The Government still ranks among the most generous in the European Union in the amount of money it pays out to subsidise economic activity, according to the latest analysis of state aid published by the European Commission yesterday.
But the Commission commends Ireland's rapid progress in complying with EU demands to reduce the levels of state aid and make them less distorting.
The state aid scoreboard, which is published yearly, assesses the state support given to particular economic activities.
Such state aid is generally regarded as being contrary to the aim of fair competition across a single European market.
"A national subsidy race remains one of the most serious threats to the unity of the common market," said the European Competition Commissioner, Mr Mario Monti.
His report concludes that, in 2002, the most recent year for which figures can be compiled, state aid stood at €49 billion, compared to €70 billion 10 years ago.
Of this total, Germany paid out €16 billion, France €10 billion, and Italy €6 billion.
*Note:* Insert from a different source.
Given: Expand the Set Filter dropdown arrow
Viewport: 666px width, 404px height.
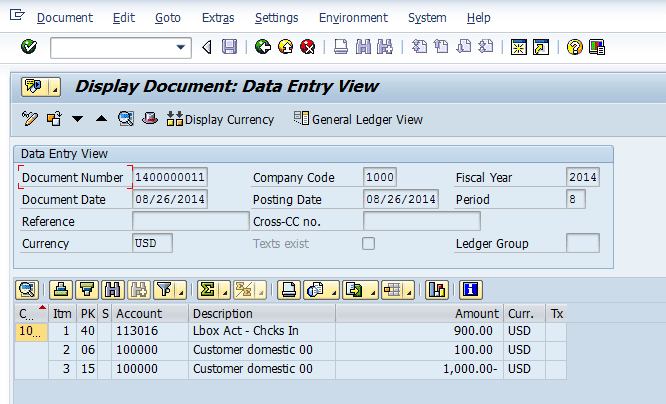Looking at the screenshot, I should (180, 290).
Ireland paid €1 billion.Of the 15 EU countries, only Greece and Luxembourg paid out less in absolute terms.
Per head of population, adjusting the figures for purchasing power, Ireland' s state aid is the third highest in the union after Finland and Denmark, excluding aid to railways.
Finland and Ireland both devote a significant proportion of their aid to the farming and fisheries sectors, but putting those sectors to one side, Ireland still ranks second only to Denmark .
Ireland gains credit for having reduced state aid in recent years.Commission analysis suggests this is partly because Ireland has increased its GDP - state aid levels are measured as a percentage of GDP - but also because reductions in corporation tax have reduced the relative advantage enjoyed by manufacturing companies given tax breaks, which the Commission regarded as state aid.
The European Commission wants governments to switch aid away from sector-specific assistance.